In summary, Sr₂MgSi₂O₇:Eu³⁺ and Sr₂MgSi₂O₇:Eu³⁺, R⁺ (R⁺ = Li⁺, Na⁺ and K⁺) phosphors were synthesized by high temperature solid state reaction method at 1200 °C and its luminescence properties were investigated. The tetragonal crystallographies of prepared phosphors were confirmed by the XRD. PL measurements showed that the prepared phosphors exhibited emission peak with good intensity at 590 and 614 nm, corresponding to strong ⁵D₀ → ⁷F₁ orange emission and weak ⁵D₀ → ⁷F₂ red emission. The excitation band at 395 nm can be assigned to ⁷F₀ → ⁵L₆ transition of Eu³⁺ ions due to the typical f–f transitions. CIE color chromaticity diagram confirms the prepared Sr₂MgSi₂O₇:Eu³⁺ and Sr₂MgSi₂O₇:Eu³⁺, R⁺ phosphors exhibits orange-red emission, indicating that it has favorable properties for application as near ultraviolet LED conversion phosphor.
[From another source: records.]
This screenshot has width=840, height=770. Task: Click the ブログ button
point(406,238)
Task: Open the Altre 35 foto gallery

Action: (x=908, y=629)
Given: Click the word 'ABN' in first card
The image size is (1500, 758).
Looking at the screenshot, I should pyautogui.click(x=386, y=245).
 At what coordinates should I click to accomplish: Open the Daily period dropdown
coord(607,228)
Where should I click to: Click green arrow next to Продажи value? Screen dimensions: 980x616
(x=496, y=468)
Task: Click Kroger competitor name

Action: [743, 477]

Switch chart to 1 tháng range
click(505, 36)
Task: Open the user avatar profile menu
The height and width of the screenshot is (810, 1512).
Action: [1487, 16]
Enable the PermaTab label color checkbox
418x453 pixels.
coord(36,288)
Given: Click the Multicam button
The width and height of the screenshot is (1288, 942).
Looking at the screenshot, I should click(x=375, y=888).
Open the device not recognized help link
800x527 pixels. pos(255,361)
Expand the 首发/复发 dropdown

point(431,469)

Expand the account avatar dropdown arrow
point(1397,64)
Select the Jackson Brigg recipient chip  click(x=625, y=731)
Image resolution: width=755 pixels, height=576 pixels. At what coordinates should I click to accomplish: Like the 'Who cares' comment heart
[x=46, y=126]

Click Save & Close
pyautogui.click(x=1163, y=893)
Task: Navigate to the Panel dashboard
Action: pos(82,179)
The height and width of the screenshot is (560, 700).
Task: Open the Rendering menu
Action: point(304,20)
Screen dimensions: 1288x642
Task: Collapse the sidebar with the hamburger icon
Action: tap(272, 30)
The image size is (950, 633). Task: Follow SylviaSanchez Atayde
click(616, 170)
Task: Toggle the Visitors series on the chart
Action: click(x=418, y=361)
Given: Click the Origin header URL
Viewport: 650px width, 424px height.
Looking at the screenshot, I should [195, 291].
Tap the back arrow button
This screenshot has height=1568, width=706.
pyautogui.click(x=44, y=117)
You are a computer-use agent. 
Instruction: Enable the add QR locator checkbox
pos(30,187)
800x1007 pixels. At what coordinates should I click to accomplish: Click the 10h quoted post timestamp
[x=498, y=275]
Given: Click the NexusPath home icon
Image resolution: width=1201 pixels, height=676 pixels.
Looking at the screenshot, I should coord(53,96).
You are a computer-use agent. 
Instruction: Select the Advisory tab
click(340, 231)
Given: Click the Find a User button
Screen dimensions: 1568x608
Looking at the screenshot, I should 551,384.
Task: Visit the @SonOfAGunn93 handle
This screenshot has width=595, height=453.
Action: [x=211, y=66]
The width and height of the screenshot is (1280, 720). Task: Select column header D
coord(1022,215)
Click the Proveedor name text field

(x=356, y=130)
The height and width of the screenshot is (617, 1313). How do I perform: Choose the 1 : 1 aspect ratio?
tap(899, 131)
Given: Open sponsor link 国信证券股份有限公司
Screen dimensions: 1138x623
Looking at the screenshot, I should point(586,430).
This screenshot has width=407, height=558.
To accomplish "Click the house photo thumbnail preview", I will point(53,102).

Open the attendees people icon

The phosphorescent life time of Sr₂MgSi₂O₇:Eu³⁺, Li⁺ phosphor can be calculated by a curve fitting technique, and the decay curves fitted by the sum of two exponential components have different decay times (τ₁ = 1.33 ms; τ₂ = 76.86 ms) and they possess the fast and slow decay process. It is worthy to note that the dependence between ML intensity of prepared Sr₂MgSi₂O₇:Eu³⁺ and Sr₂MgSi₂O₇:Eu³⁺, R⁺ phosphors and the impact velocity of the moving piston is close to linearity, which suggests these phosphors can also be used as sensors to detect the stress of an object. The charge compensator ions R⁺ (R⁺ = Li⁺, Na⁺ and K⁺) in Sr₂MgSi₂O₇:Eu³⁺ can further enhance luminescence intensity, and the emission intensity of Sr₂MgSi₂O₇:Eu³⁺ doping Li⁺ is higher than that of Na⁺ or K⁺.